Source data
__________

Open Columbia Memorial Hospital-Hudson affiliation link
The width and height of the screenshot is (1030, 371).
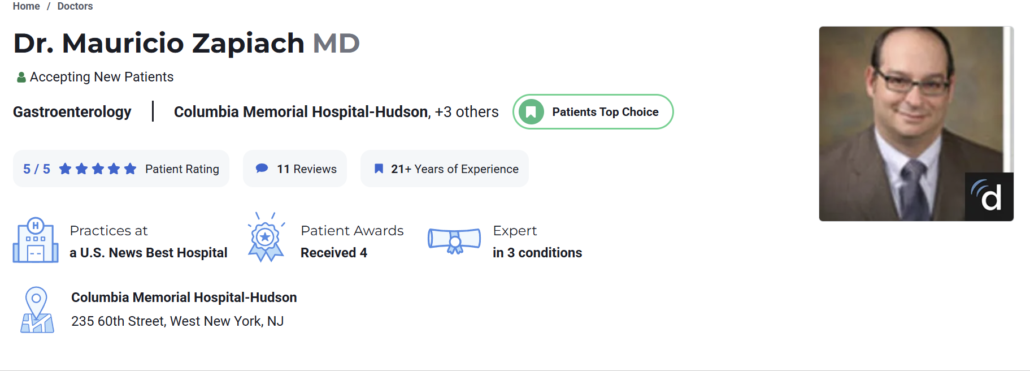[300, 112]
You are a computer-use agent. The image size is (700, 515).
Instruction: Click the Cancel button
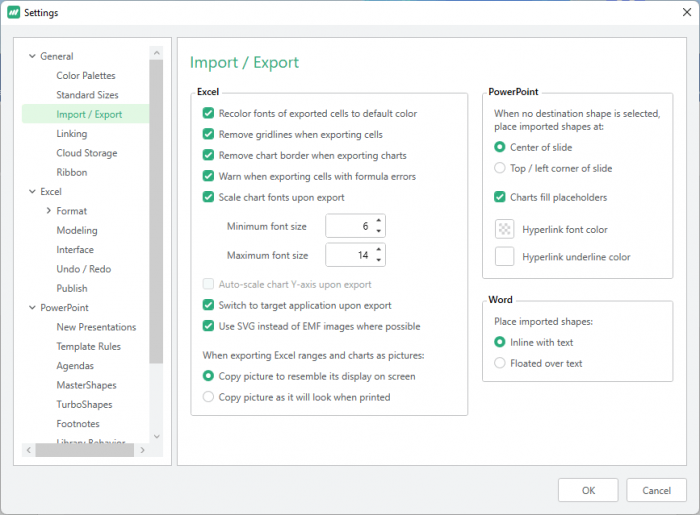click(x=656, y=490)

__________

* [PROBLEM REQUIREMENTS]: Transcribe all of the records above exactly; no image should appear in what you write.

* [ANSWER SPACE]:
Open Columbia Memorial Hospital-Hudson affiliation link
The width and height of the screenshot is (1030, 371).
[300, 112]
You are a computer-use agent. The image size is (700, 515).
Instruction: Click the Cancel button
click(x=656, y=490)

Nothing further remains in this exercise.